*STATED EXERCISE*
Please locate each line in the material below that contains the word "with" and copy those lines.

*Records for pointing to text and elements*

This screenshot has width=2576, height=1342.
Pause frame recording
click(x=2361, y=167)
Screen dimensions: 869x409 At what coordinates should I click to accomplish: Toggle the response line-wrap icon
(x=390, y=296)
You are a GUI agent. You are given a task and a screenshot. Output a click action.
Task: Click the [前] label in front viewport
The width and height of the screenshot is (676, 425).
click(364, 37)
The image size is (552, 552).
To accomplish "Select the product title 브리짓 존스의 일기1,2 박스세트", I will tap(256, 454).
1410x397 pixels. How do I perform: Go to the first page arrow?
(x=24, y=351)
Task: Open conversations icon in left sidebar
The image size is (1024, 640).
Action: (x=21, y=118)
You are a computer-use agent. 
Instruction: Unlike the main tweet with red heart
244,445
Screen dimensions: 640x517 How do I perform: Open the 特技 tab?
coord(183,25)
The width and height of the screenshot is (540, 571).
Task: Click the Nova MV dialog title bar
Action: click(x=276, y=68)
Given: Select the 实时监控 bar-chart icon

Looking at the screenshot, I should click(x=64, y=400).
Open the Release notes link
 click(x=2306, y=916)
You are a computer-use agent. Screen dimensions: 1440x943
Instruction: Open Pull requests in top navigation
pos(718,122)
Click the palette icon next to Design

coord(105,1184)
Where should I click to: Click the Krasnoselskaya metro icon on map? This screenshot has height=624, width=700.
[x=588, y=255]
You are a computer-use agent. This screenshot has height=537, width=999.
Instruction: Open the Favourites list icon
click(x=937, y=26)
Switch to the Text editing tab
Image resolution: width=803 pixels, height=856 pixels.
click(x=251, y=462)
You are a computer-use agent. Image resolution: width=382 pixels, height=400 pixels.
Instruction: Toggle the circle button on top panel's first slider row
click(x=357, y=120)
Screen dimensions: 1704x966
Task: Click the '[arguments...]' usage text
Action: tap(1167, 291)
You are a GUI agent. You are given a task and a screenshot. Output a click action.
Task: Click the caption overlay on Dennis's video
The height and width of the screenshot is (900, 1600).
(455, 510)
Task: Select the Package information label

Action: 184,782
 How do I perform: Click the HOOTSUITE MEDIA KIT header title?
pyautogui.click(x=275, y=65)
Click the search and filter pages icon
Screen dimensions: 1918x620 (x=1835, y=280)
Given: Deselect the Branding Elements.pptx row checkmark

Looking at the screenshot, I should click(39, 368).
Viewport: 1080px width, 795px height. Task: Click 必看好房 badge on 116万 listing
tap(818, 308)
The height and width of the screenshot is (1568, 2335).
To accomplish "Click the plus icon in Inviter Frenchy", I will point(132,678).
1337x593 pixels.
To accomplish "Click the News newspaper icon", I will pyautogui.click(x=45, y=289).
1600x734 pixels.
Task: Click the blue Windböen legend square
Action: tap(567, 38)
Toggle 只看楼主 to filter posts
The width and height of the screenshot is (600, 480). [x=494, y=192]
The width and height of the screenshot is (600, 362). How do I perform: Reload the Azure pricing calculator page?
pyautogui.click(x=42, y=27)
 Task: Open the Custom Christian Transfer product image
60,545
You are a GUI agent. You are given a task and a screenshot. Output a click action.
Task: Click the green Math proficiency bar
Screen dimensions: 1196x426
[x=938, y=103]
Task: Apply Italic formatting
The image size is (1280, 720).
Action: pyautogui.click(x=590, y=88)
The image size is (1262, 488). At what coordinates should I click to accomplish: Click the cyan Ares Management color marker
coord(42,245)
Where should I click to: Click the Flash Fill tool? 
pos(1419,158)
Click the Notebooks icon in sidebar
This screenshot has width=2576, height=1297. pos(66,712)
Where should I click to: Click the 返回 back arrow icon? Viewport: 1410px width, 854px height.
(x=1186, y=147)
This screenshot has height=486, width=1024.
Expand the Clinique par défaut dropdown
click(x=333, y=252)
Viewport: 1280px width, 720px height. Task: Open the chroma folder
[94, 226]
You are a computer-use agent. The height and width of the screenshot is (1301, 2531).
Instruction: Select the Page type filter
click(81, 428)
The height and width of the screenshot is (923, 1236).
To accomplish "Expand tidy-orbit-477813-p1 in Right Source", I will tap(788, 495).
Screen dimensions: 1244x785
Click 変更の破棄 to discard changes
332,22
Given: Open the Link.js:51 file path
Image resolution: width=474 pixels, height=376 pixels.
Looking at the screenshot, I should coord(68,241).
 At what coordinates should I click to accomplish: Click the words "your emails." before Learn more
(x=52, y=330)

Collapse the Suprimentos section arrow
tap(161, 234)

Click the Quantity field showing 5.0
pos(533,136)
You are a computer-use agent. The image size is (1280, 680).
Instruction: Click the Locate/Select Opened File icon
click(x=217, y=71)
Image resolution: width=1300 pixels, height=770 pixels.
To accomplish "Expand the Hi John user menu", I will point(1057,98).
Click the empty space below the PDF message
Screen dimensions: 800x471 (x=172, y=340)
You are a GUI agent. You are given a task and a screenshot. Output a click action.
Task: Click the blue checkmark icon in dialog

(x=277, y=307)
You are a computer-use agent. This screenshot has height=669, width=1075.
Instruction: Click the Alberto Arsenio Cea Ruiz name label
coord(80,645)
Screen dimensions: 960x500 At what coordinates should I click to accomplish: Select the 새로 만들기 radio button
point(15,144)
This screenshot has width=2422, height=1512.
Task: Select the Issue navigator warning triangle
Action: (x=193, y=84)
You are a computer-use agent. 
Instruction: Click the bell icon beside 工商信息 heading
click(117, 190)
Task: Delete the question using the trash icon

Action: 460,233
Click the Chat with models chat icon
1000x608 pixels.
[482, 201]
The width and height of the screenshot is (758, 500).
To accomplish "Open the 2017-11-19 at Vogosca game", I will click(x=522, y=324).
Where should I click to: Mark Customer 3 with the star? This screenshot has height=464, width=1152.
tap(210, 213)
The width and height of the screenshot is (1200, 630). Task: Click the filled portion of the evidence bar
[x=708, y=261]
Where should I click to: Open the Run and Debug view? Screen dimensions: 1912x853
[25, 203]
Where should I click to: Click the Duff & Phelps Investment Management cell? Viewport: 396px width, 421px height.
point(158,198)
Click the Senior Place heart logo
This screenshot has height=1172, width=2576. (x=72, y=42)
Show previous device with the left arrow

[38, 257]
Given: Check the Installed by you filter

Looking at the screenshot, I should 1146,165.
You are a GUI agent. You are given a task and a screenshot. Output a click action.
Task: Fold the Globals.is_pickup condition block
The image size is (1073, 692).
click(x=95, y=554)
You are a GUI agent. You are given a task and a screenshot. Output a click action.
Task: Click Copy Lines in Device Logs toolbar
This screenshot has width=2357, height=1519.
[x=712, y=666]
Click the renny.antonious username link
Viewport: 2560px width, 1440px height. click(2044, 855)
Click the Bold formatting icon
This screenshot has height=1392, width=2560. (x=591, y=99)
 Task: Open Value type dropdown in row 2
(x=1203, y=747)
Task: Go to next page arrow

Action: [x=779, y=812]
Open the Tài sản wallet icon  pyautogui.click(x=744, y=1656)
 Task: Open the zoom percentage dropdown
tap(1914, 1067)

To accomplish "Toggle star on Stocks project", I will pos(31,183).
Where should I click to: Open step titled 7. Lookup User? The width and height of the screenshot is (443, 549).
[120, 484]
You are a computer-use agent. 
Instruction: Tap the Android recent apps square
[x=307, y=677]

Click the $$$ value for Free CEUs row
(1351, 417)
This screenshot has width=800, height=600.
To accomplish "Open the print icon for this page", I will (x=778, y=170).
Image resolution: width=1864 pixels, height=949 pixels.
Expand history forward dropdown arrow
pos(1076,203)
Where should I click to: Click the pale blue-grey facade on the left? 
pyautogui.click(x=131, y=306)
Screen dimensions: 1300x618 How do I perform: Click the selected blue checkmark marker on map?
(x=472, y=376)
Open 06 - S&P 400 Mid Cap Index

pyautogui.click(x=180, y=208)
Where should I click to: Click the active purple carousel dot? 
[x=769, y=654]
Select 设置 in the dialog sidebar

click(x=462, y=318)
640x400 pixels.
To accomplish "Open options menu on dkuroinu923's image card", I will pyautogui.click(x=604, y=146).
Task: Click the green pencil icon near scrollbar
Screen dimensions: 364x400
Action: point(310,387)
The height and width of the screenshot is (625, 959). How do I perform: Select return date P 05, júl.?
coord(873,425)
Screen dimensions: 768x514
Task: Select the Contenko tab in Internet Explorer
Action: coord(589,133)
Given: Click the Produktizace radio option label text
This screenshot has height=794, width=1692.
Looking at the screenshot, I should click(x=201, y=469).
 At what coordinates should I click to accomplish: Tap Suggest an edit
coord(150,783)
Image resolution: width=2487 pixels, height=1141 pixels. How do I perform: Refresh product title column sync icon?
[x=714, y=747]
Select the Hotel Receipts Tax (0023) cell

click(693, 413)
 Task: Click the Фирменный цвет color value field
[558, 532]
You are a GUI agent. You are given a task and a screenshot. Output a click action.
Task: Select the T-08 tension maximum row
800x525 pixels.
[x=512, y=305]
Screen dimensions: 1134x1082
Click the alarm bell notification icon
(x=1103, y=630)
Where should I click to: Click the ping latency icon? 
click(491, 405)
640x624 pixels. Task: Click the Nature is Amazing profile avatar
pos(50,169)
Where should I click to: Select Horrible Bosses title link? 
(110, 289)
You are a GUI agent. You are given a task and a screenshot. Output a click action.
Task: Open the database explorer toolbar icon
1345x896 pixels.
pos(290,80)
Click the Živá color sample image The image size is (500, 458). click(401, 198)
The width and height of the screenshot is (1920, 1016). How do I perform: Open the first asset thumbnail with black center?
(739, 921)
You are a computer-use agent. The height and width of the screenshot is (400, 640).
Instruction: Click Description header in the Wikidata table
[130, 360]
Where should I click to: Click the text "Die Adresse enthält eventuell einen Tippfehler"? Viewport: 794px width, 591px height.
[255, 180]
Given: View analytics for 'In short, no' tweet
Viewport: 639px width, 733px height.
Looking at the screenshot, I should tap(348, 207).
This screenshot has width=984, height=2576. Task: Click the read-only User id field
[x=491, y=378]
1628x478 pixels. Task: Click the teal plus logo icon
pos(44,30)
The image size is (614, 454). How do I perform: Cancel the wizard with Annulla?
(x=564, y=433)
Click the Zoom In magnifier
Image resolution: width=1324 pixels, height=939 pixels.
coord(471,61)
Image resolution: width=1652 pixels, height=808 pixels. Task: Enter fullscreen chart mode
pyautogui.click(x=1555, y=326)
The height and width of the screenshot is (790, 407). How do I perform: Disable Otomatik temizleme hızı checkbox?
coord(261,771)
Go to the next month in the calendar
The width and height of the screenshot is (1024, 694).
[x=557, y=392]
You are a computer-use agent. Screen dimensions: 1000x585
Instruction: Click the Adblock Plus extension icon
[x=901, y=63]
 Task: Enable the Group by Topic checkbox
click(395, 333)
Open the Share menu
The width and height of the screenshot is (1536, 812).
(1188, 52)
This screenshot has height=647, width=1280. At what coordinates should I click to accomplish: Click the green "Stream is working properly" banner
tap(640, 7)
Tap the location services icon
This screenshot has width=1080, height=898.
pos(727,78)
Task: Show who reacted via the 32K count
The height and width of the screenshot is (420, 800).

*EXPECTED ANSWER*
Instruction: Unlike the main tweet with red heart
Click the Chat with models chat icon
Where should I click to: Mark Customer 3 with the star? This screenshot has height=464, width=1152.
Show previous device with the left arrow
The width and height of the screenshot is (1920, 1016). How do I perform: Open the first asset thumbnail with black center?
The image size is (614, 454). How do I perform: Cancel the wizard with Annulla?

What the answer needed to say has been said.